Why You Should Care About AI Agents
Contents
The AI field is abuzz with talk of ‘agents’, the next iteration of AI poised to cause a step-change in the way we interact with the digital world (and vice versa!). Since the release of ChatGPT in 2022, the dominant AI paradigm has been Large Language Models (LLMs), text-based question and answer systems that, while their capabilities continue to become more impressive, can only respond passively to queries they are given.

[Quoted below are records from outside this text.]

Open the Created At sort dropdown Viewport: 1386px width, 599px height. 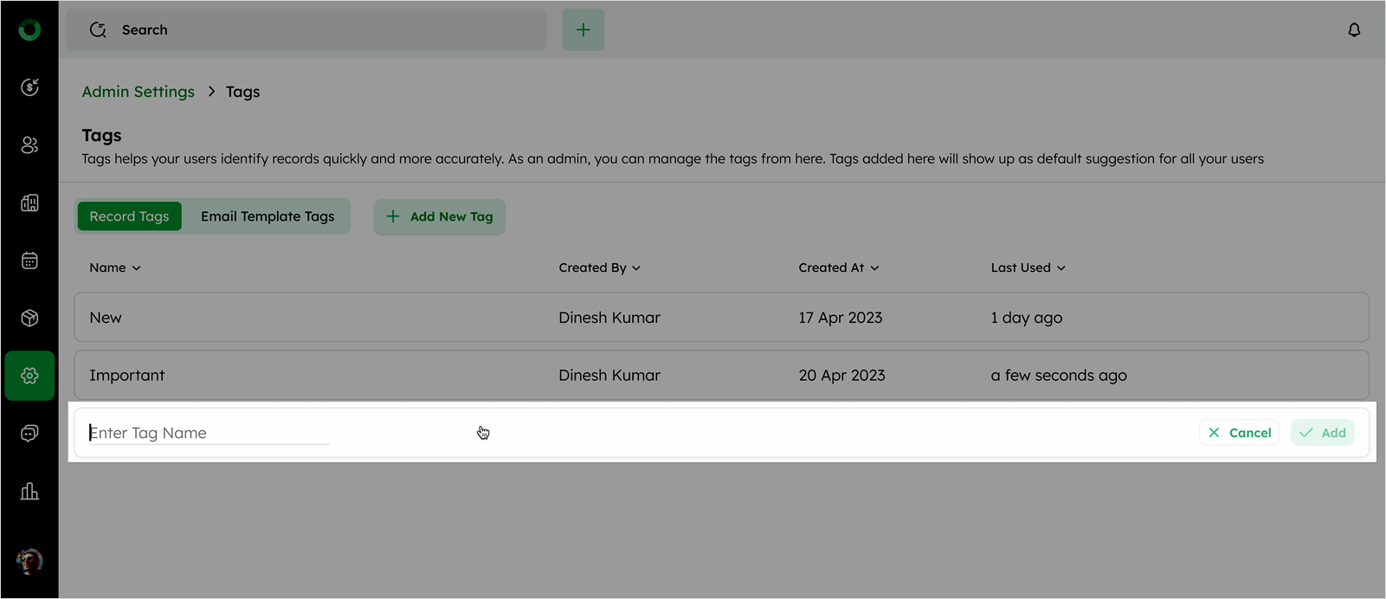coord(839,268)
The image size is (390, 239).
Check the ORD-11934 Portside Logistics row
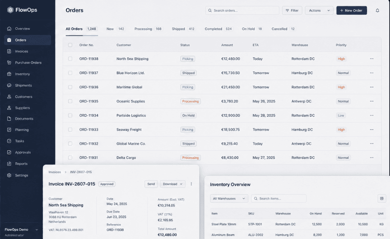(x=70, y=116)
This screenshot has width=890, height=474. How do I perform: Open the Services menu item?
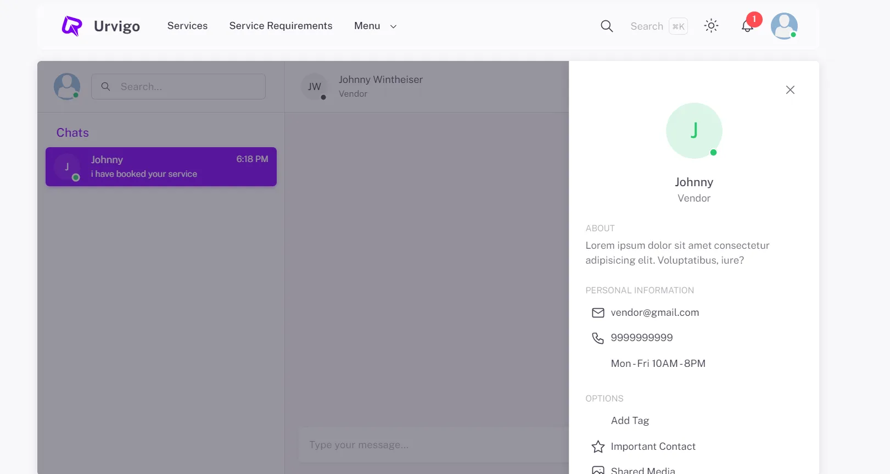pos(187,26)

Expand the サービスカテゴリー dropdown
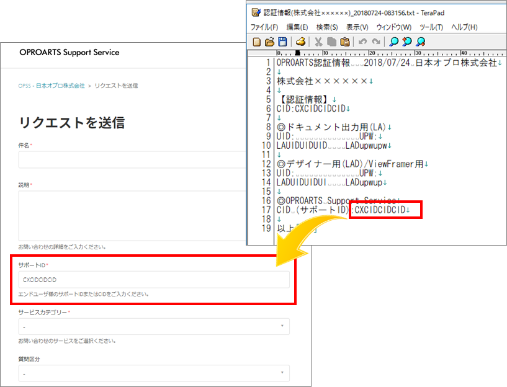tap(154, 326)
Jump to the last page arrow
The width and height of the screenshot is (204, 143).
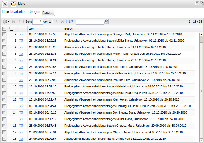pos(63,22)
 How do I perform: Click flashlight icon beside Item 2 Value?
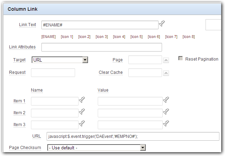click(x=166, y=111)
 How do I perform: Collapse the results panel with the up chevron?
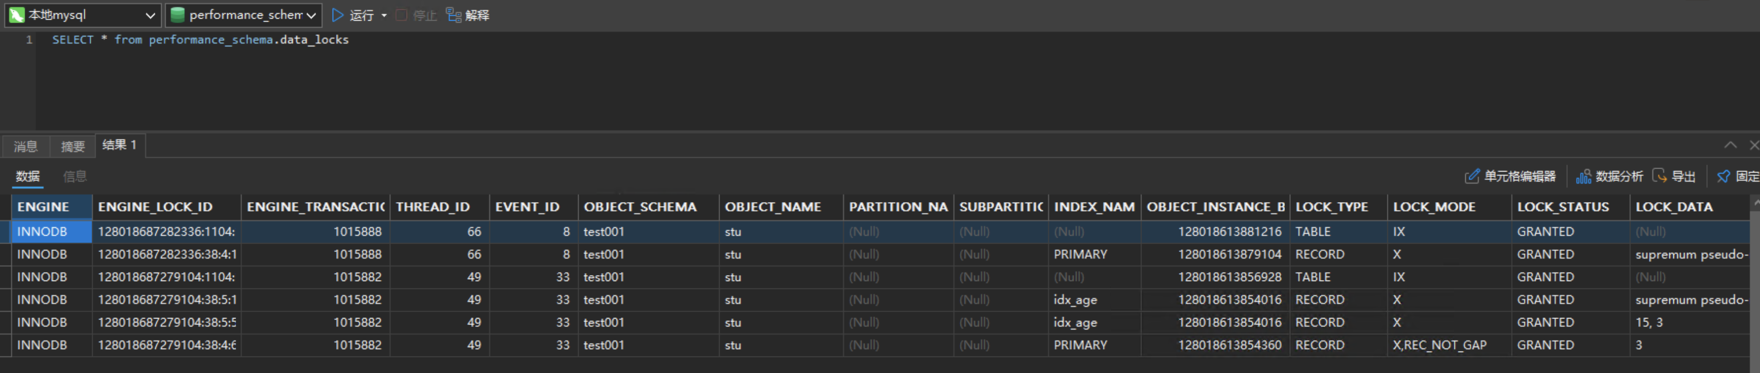coord(1730,145)
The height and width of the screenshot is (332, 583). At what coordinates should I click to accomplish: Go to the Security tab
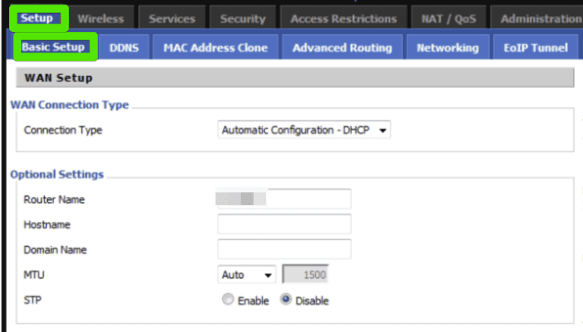[242, 18]
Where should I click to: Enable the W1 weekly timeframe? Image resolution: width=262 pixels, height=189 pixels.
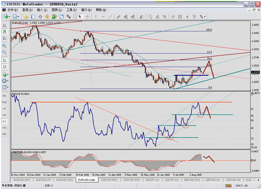(4, 128)
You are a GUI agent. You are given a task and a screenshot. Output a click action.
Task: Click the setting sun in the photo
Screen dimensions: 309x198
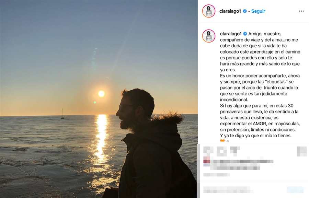[x=101, y=94]
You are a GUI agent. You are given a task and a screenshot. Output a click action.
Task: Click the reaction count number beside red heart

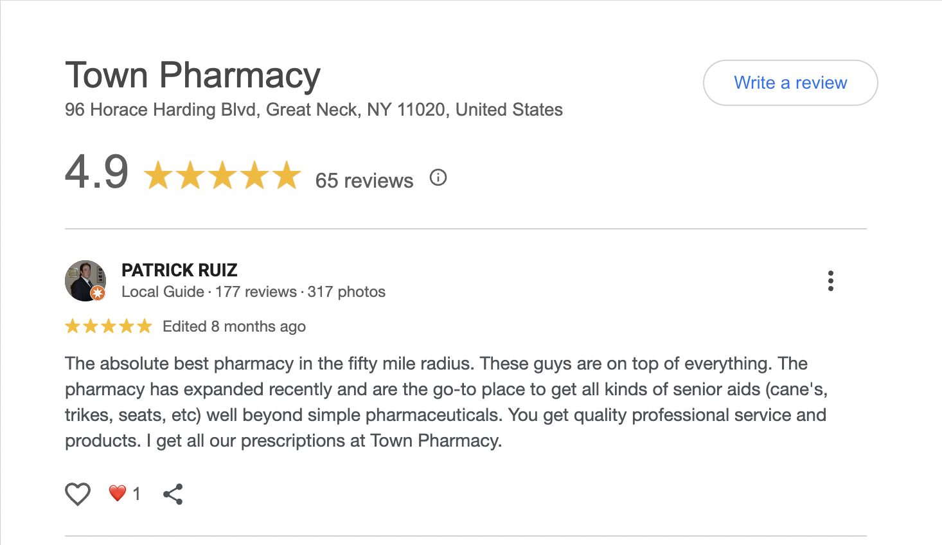pos(136,494)
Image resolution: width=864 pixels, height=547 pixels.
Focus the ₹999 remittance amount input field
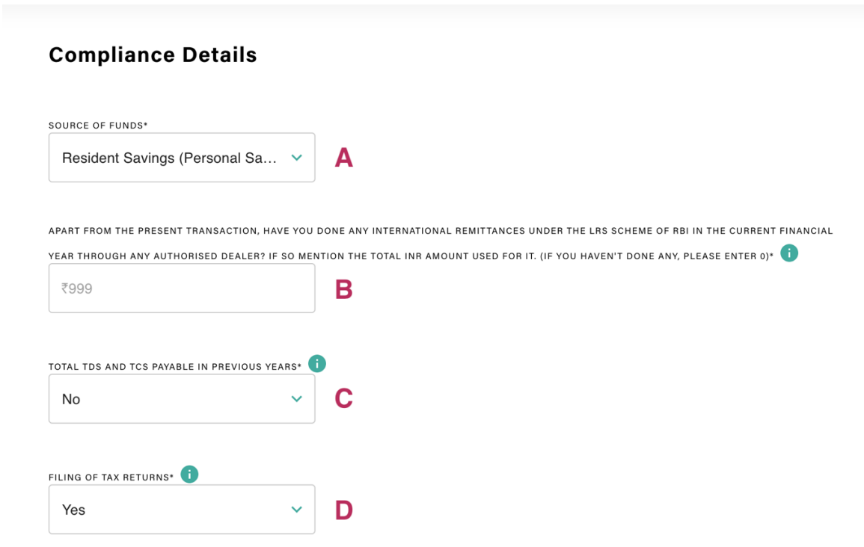pos(182,288)
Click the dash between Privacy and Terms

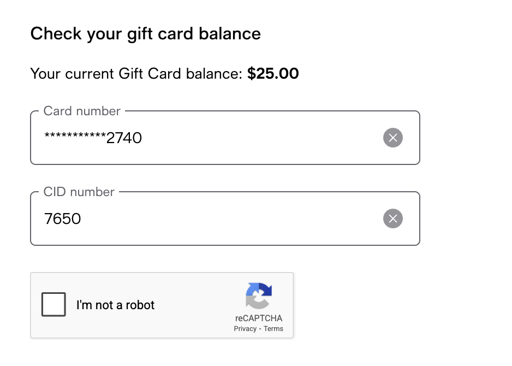[260, 329]
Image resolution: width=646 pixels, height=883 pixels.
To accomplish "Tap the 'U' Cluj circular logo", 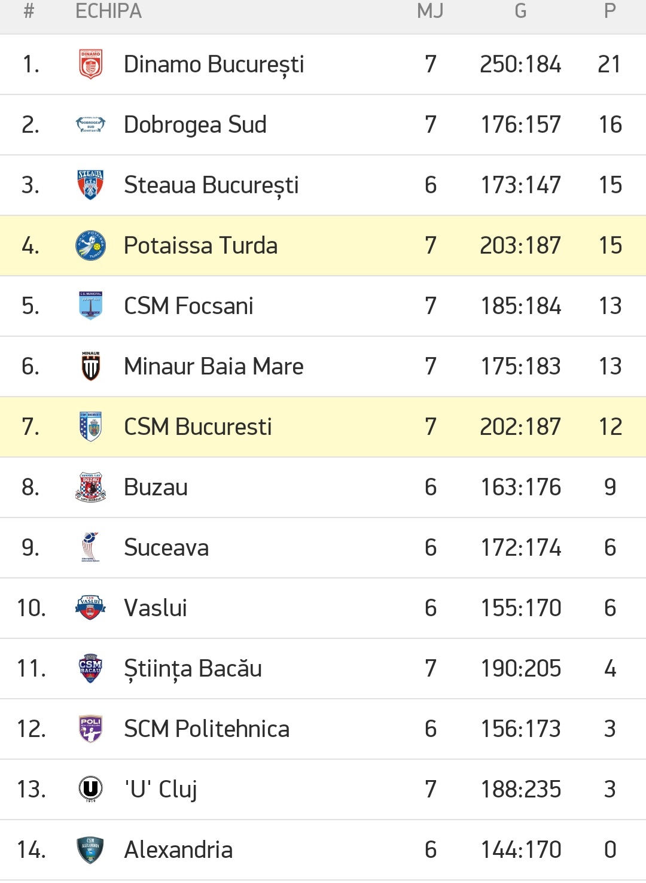I will pyautogui.click(x=91, y=789).
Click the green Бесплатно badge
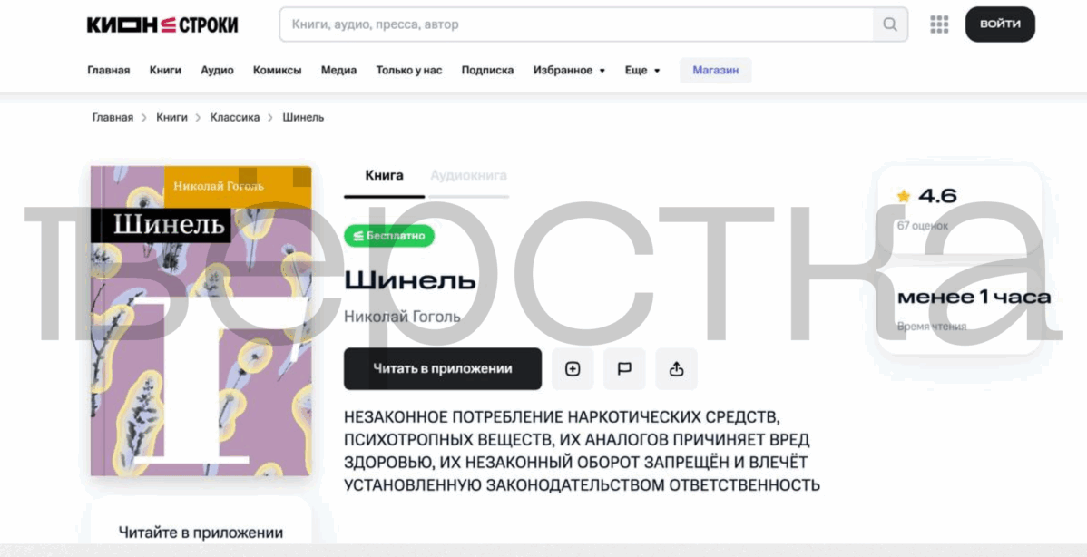The width and height of the screenshot is (1087, 557). pyautogui.click(x=389, y=235)
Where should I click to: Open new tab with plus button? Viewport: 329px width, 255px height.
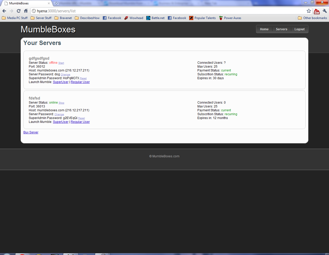point(56,3)
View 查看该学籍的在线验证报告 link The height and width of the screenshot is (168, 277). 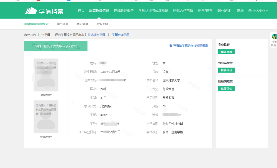click(x=191, y=46)
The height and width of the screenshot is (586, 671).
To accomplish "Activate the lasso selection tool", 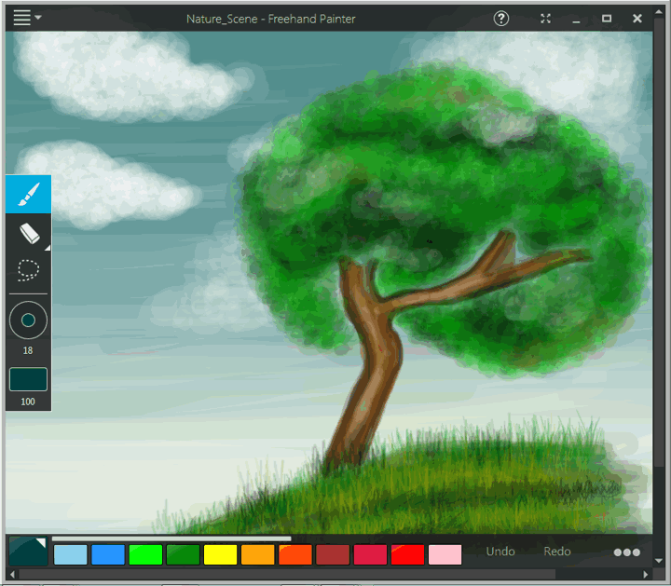I will click(x=28, y=271).
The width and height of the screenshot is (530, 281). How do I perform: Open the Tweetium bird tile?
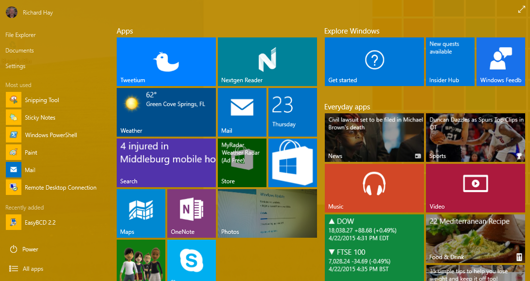[166, 62]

Now, companies have their sights set on models that can proactively suggest and implement plans, and take real-world actions on behalf of their users. This week, OpenAI CEO Sam Altman predicted that we will soon be able to “give an AI system a pretty complicated task, the kind of task you’d give to a very smart human”, and that if this works as intended, it will “really transform things”. The company’s Chief Product Officer Kevin Weil also hinted at behind-the-scenes developments, claiming: “2025 is going to be the year that agentic systems finally hit the mainstream”. AI commentator Jeremy Kahn has forecasted a flurry of AI agent releases over the next six to eight months from tech giants including Google, OpenAI and Amazon. In just the last two weeks, Microsoft significantly increased the availability of purpose-built and custom autonomous agents within Copilot Studio, in an expansion of what Venturebeat is calling the industry’s “largest AI agent ecosystem”.
So what exactly are AI agents, and how soon (if ever) can we expect them to become ubiquitous? Should their emergence excite us, worry us, or both? We’ve investigated the state-of-the-art in AI agents and where it might be going next.
What is an AI agent?
Defining what exactly constitutes an ‘AI agent’ is a surprisingly thorny task. We could simply call any model that can perform actions on behalf of users an agent, though even LLMs such as ChatGPT might reasonably fall under this umbrella – they can construct entire essays based off of vague prompts by making a series of independent decisions about form and content, for example. But this definition fails to get at the important differences between today’s chat-based systems, and the agents that tech giants have hinted may be around the corner.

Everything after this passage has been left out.